News from Canada where the Province of Saskatchewan is using its authority via Canada's infamous "Human Rights Tribunals" to purge those who disagree with same sex marriage from their positions as marriage commisioners (civil servants who perform marriages). Here is a link to a story describing the British government's proposed new rules for adoption agencies which will require all agencies, even those with religious backgrounds, to offer adoption to same sex couples (a policy position already in place in Massachuesetts).
In Western cultures, and places where these cultures have significant influence, the force of law is rapidly being used by homosexual activisits and their secular sympathizers as a tool to marginalize and discriminate against religious believers of all types and Christians in particular. Those we are able to read the times and seasons have argued for years that these various "hate crimes" and "discrimination" laws had a larger agenda then merely protecting people from violence and allow equal access to government services and were, in fact, permeated with a larger desire to use the force of law to coerce a new kind of secular morality and penalize those who dissent.
And there is a possibility that it could get worse.
We in the Church have either compromised ourselves by bending with every cultural wind, given ourselves over to shrill voices, or simply put our head in the sand and failed to make a case for our vision. The result has been two fold. First people are sick and dying because they have believed and acted on the big lie that underlies the secular understanding of morality; the idea that all urges (consumer, sexual, and personal) are normal and beneficial to human happiness and thus should be acted on and protected as rights by the larger society. Second the church has often become irrelevant to the greater culture because it provides no meaningful counter culture, and hence no hope for something better to those millions who are suffering emotionally and physically and seek answers.

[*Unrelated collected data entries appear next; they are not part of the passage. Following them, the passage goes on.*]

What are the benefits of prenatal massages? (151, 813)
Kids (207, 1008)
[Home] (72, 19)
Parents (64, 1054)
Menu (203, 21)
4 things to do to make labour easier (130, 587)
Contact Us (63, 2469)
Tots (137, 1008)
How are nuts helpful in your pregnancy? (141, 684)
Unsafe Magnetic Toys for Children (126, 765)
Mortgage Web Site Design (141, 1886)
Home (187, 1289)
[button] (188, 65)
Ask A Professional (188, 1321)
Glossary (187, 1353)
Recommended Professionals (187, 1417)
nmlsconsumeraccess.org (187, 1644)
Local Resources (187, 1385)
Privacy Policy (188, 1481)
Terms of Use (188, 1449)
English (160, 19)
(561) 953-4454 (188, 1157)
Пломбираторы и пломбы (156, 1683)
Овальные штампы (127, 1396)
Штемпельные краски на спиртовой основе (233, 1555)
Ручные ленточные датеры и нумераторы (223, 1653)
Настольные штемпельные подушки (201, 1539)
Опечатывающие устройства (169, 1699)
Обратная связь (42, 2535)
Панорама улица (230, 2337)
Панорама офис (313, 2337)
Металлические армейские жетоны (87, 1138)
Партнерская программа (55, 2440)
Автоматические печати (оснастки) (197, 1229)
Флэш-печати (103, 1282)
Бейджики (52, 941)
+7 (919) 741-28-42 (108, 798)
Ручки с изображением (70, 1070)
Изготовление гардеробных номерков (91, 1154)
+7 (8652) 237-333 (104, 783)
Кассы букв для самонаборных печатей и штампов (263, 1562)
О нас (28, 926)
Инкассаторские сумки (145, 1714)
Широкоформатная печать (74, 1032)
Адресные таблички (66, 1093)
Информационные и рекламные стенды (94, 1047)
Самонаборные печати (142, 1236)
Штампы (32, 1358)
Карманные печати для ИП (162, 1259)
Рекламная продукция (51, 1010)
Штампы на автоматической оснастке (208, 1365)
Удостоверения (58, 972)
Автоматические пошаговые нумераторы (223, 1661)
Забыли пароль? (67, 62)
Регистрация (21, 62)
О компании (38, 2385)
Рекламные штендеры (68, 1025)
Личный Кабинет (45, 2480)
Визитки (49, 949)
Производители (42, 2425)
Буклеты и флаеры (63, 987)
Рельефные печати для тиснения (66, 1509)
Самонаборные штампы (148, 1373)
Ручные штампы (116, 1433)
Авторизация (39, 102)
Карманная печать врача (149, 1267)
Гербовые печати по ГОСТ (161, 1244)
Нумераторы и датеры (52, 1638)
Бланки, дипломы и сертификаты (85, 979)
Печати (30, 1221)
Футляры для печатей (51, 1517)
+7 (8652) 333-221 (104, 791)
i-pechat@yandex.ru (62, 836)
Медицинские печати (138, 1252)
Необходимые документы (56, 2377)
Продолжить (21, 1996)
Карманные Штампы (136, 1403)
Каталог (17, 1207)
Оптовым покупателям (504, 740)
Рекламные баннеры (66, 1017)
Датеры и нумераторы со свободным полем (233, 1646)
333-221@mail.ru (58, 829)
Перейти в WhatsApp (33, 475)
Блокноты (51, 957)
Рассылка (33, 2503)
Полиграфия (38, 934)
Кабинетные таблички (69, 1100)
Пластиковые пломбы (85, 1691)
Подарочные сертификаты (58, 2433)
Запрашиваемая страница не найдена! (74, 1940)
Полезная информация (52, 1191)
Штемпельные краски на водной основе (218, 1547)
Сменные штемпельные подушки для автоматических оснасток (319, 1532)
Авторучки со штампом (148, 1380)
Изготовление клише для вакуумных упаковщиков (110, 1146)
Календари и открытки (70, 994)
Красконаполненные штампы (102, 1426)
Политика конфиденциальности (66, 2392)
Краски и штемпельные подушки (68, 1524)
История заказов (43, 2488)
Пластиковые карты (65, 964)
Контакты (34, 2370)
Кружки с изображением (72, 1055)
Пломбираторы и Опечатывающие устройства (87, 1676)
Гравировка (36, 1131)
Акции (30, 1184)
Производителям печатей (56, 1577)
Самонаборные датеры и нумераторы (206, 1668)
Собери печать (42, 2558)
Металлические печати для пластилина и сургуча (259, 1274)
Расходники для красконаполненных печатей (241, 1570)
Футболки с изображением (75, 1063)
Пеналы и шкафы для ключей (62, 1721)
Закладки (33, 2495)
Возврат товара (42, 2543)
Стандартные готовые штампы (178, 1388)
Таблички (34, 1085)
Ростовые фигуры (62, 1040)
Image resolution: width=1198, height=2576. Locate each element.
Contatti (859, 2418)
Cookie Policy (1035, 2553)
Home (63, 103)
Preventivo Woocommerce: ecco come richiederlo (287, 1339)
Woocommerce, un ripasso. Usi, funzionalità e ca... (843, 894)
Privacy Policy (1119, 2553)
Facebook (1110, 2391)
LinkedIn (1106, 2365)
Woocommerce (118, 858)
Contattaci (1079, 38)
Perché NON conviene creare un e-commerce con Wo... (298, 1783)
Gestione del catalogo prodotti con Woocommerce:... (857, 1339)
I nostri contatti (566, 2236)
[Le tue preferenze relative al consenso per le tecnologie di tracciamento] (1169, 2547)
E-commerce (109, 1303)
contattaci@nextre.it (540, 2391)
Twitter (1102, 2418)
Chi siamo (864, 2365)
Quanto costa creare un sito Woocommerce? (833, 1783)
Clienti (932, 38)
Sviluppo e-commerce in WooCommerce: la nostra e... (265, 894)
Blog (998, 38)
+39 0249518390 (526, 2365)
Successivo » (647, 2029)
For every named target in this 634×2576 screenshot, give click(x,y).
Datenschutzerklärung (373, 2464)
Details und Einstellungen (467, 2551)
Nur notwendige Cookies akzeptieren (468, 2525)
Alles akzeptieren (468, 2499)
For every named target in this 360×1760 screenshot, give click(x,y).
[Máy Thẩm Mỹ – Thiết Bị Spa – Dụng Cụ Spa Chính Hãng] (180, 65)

So the time may come when our clergy are harrassed through legal proceedings and the faithful subject to public and social ridicule by a culture bent on mindless suicide by ignoring the wisdom of the past, an asylum where the inmates rule and the sane are considered to be mad. The truth will emerge of course, it always does, but the cost will be high in pain and lives and struggle.
But hope is not lost, not by a long shot.
First Christians need to take what happens in the larger culture very seriously and stop passively accepting the darkening night as normal. And we need to see how in ways small and large we ourselves have bought into its lies. Then Christians need to pray, faithfully, vigourously, and passionately about the state of the world. We need to be like the woman with the issue of blood who pushed her way through the crowd to touch Jesus and would not be deterred by the masses or Jacob who grabbed hold of the angel and would not let go until he was blessed even if he walked with a limp for the rest of his life because of it. Finally we need to know and practice our faith on an ever deepening level. Christians who are actually living this life shine in a way that even our enemies have to admire and they make the salvation of those around them possible through their example.
Finally our Lord promised us that in the world we would have many troubles but that we were not to fear because He had overcome the world. Whatever happens in the years to come or in the short time of our lives that promise is sure. We may have to walk through fire to know it, but it is also the hope and the promise that keeps our lamps lit, gives confidence to our shaking voices, and keeps on the journey one step at a time.